** Problem details **
Nothing but the lines from the one that holds "Task: Click the 출생월 dropdown chevron" through the end of the material should be repeated, each exactly as it stands, and pictures stay out.
Start of Block
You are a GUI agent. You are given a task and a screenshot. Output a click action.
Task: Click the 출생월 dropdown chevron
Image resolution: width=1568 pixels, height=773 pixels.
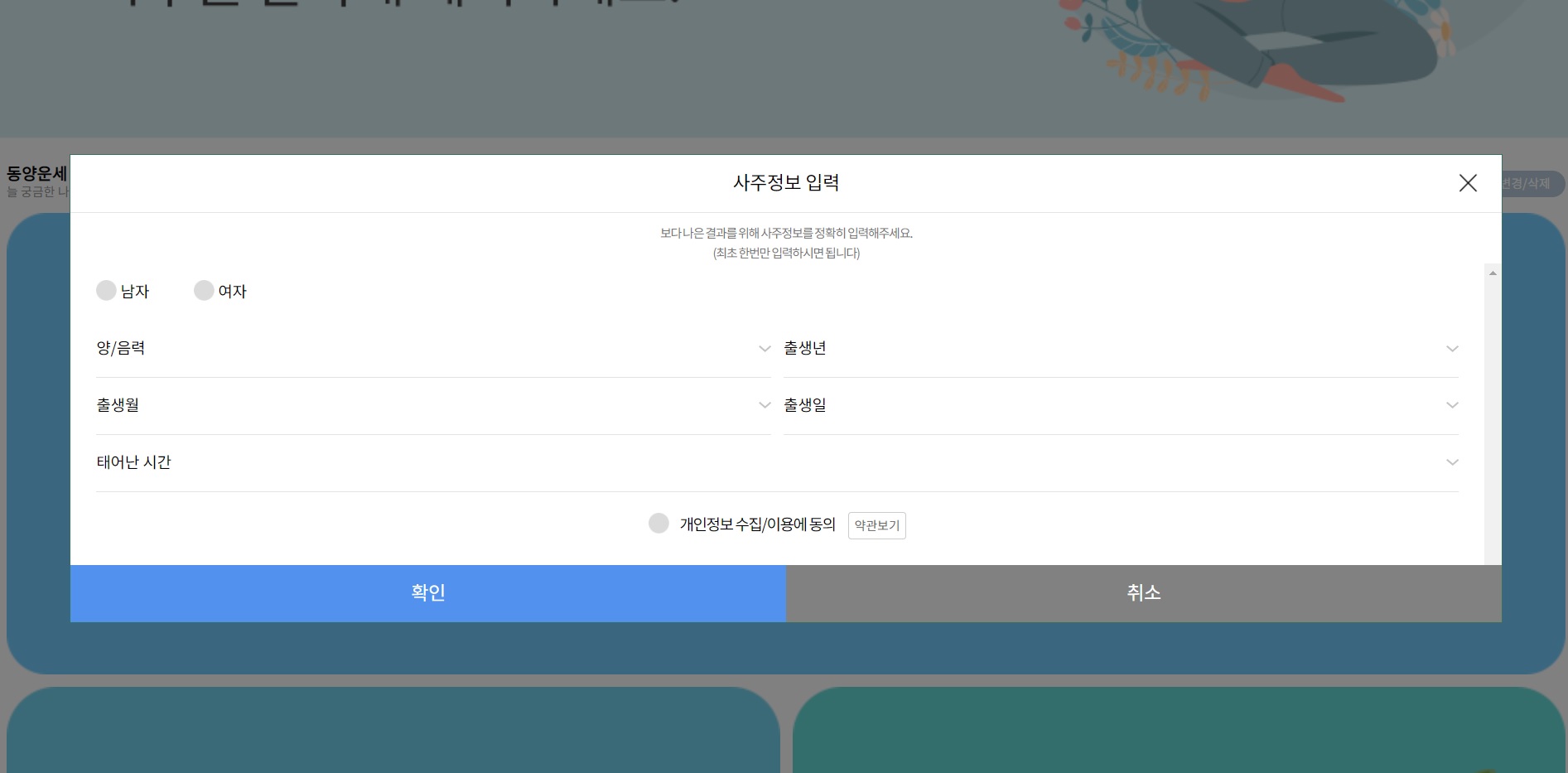764,405
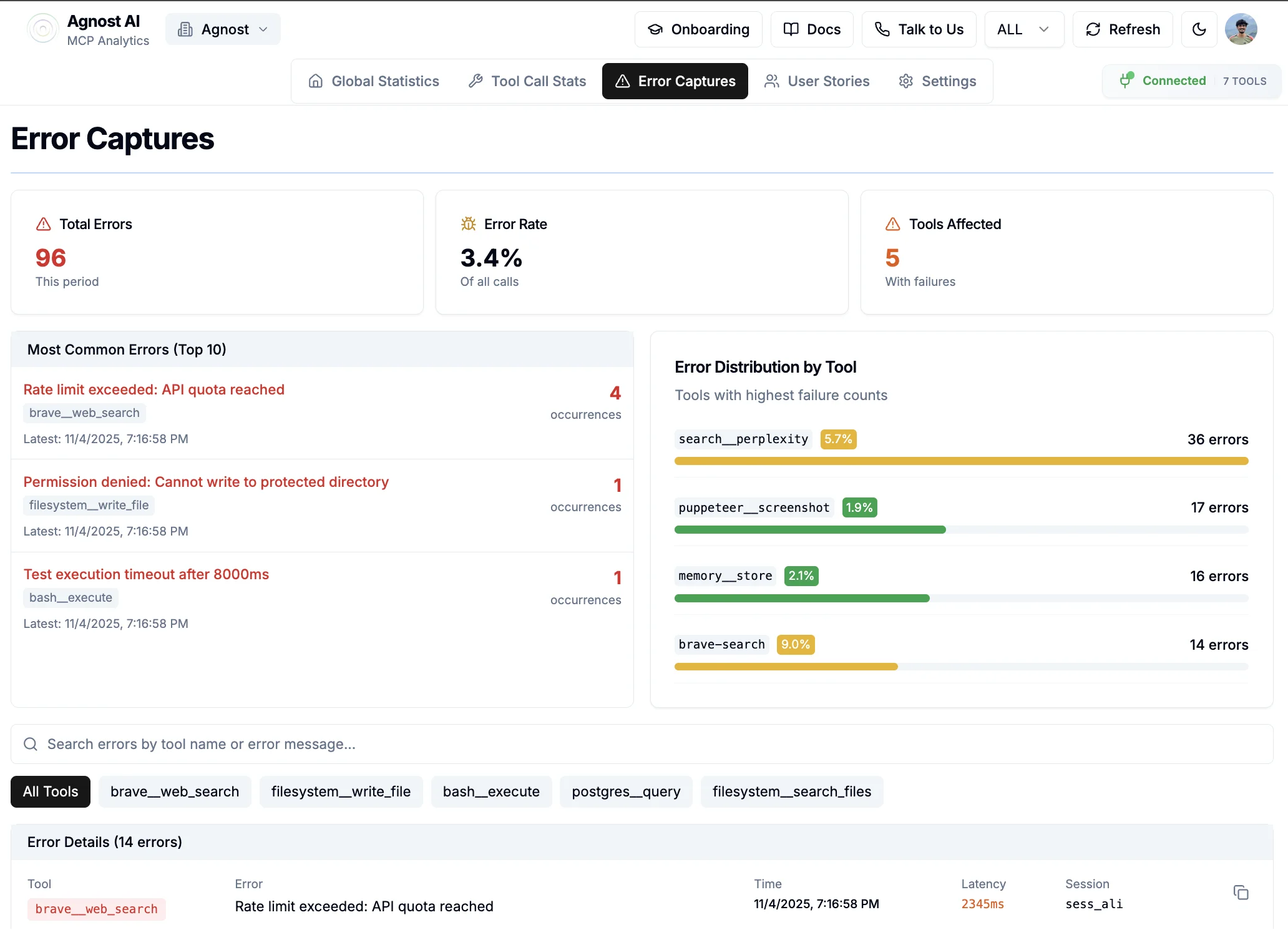1288x945 pixels.
Task: Copy error details with copy icon
Action: 1241,893
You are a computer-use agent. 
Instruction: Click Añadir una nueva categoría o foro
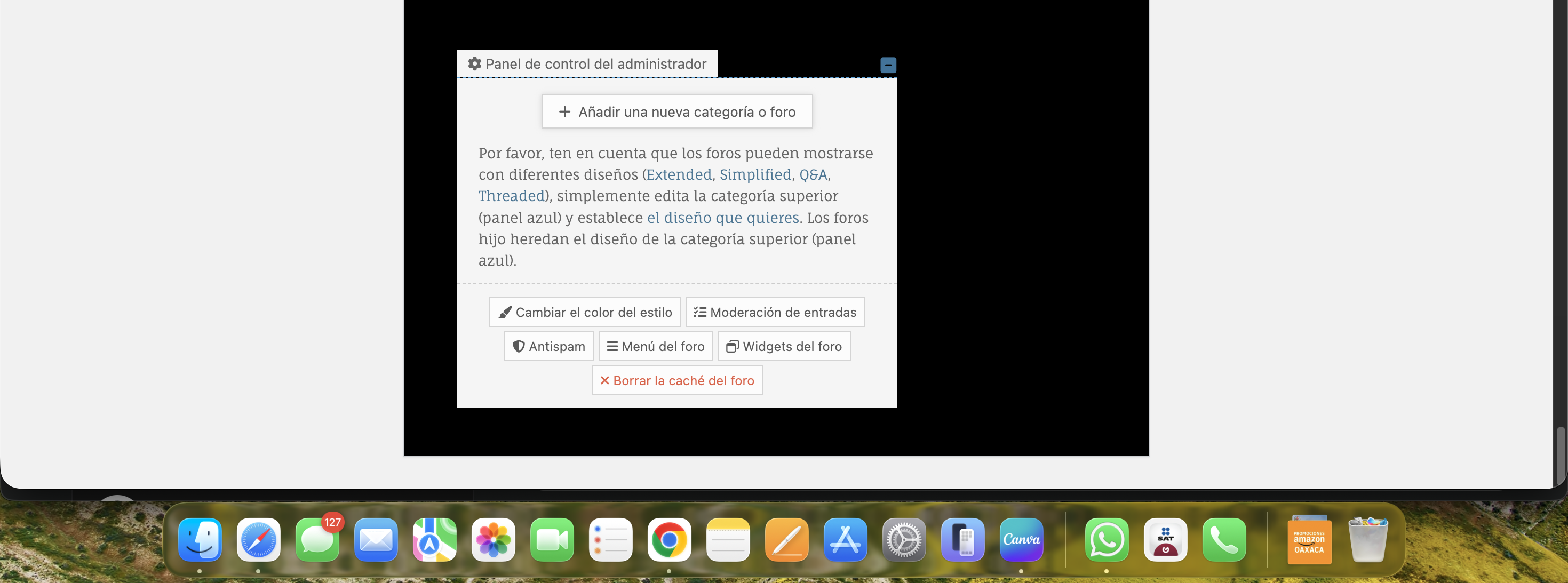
End of Block
** Task solution **
Task: Click the 출생월 dropdown chevron
Image resolution: width=1568 pixels, height=773 pixels.
764,405
1288x945 pixels.
Task: Copy error details with copy icon
Action: 1241,893
You are a computer-use agent. 
Instruction: Click Añadir una nueva categoría o foro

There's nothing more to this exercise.